• 21 novembre '14 - J'ai battu ma fille, et mon fils aussi

    Dans une magnifique chanson, Linda Lemay dont les textes m'émeuvent beaucoup traduit le désarroi d'une mère qui gifle sa fille.  "Je hurle comme une folle.  Qu'elle me laisse donc tranquille"...J'ai repensé à cette chanson il y a quelques semaines quand, sans crier gare, sans énervement exprimé, quand, dans un calme apparent, j'ai levé la main sur ma fille.  Comme très souvent en ce moment, celle-ci ne voulait pas obtempérer.  Pourquoi étais-je contrariée?  Je ne le sais même plus. Peut-être était-ce une histoire de chaussettes qu'elle ôte de manière systématique, ou peut-être était-ce son manteau qu'elle ne voulait pas mettre alors que nous devions partir...

    Mon homme n'en pouvait plus.  Moi, j'étais excédée.  J'étais d'humeur terriblement excédée.  Ma fille se dérobait pour la millième fois quand "mon bras s'envole" non pas sur sa peau mais sur sa cuisse.  Pas une fessée, j'aurais utilisé le mot "tapette" si je n'avais lu l'article de l'elfe sur les Questions composent qui dénonce ce vocabulaire qui "euphémisme" la violence des gestes.   Très mesurée et contenue mais franche et nette.  Ma claque sur sa cuisse a fait l'effet d'une bombe.  

    Ma fille a pleuré.  M'a hurlé que je ne pouvais pas, sitôt rejointe par son frère venu à la rescousse de sa sœur.   Elle et lui se sont mis à me frapper à leur tour, en guise de protestation de mon geste.  Et je n'avais même pas honte.  J'étais là, à me trouver des excuses et aussi à ne pas trop comprendre pourquoi je n'étais pas dans un état d'énervement avancé.  En fait, je n'étais pas énervée.  J'étais excédée, et fatiguée.  J'en avais ras-le-bol. J'aurais voulu tout envoyer promener.  J'étais en mode "fonctionnement", je subissais. 

    Évidemment, je me suis empressée de demander pardon, de bien appuyer le propos de mes chérubins qui m'affirmaient, comme je le leur avais appris du reste, qu'effectivement, je ne pouvais pas frapper. Et chaque fois que je me retrouve à demander pardon à mes enfants, je ne peux m'empêcher de penser à ces adultes qui se montrent doux comme des agneaux après avoir violé ou frappé leurs enfants ou leur épouse.  Ces hommes ou ces femmes dont je juge les actes hautement plus dangereux et plus violents que les miens, certain-es respirent certainement la même sincérité et le même désir de repentir, de volonté d'effacer le geste.  Qu'est-ce qui me distingue d'elles et eux?  "Moi qui jetais le blâme sur ces idiots en rogne qui disent aimer leur femme et qui du même coup la cognent"

**Segment de données:**
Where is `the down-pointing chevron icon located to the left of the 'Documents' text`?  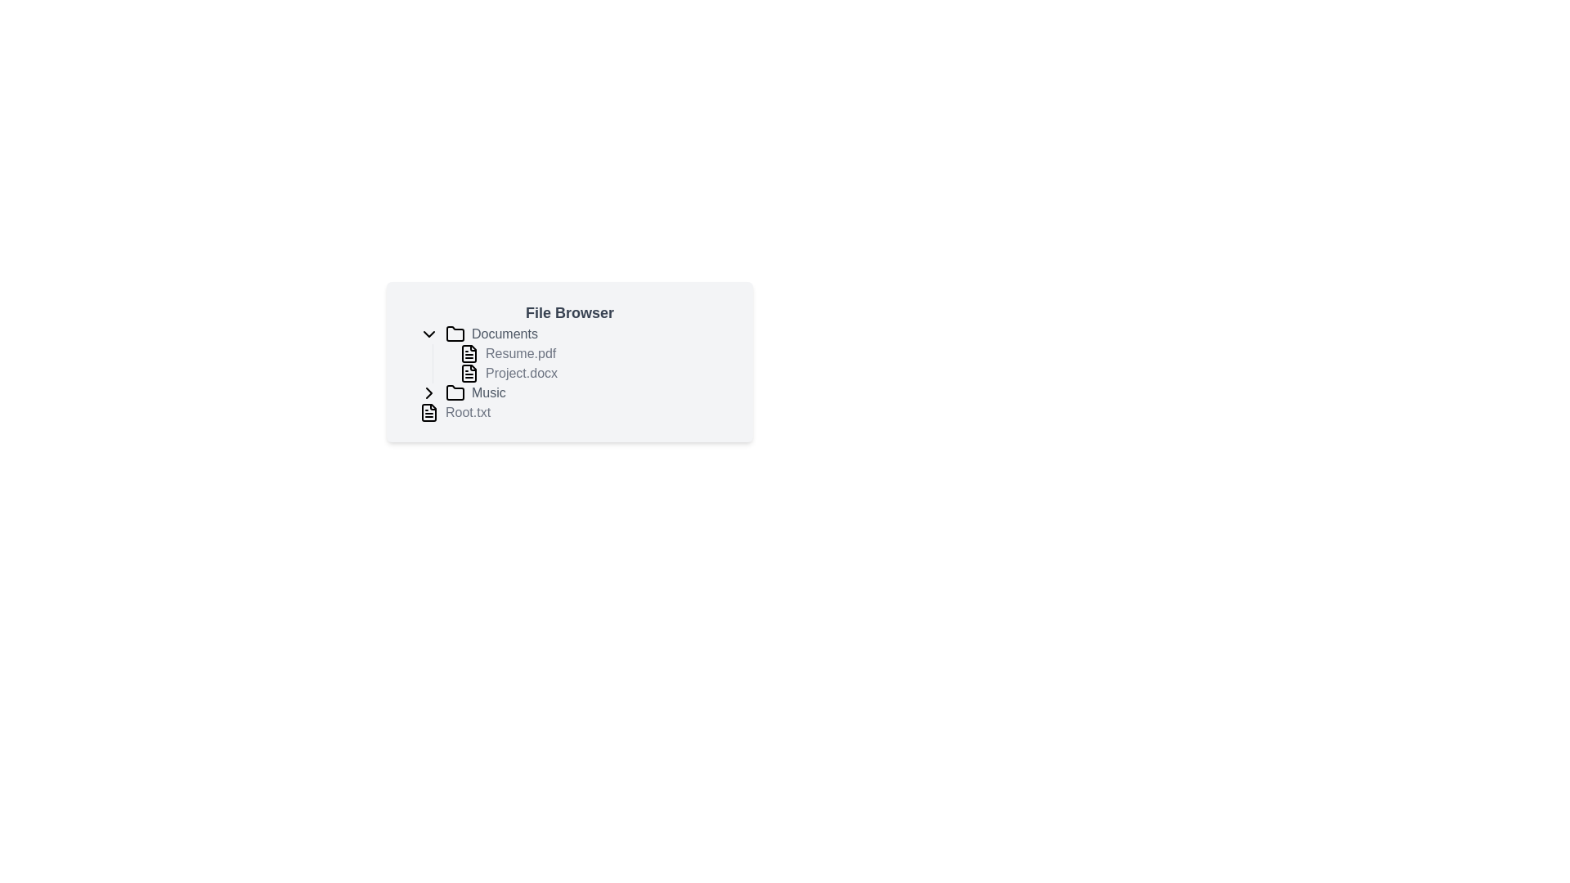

**Exercice proposé:** Recopiez à l'identique le passage de l'extrait choisi qui s'ouvre sur les mots « Dans une magnifique » et se termine par « nous devions partir... ».

**Résultat obtenu:**
Dans une magnifique chanson, Linda Lemay dont les textes m'émeuvent beaucoup traduit le désarroi d'une mère qui gifle sa fille.  "Je hurle comme une folle.  Qu'elle me laisse donc tranquille"...J'ai repensé à cette chanson il y a quelques semaines quand, sans crier gare, sans énervement exprimé, quand, dans un calme apparent, j'ai levé la main sur ma fille.  Comme très souvent en ce moment, celle-ci ne voulait pas obtempérer.  Pourquoi étais-je contrariée?  Je ne le sais même plus. Peut-être était-ce une histoire de chaussettes qu'elle ôte de manière systématique, ou peut-être était-ce son manteau qu'elle ne voulait pas mettre alors que nous devions partir...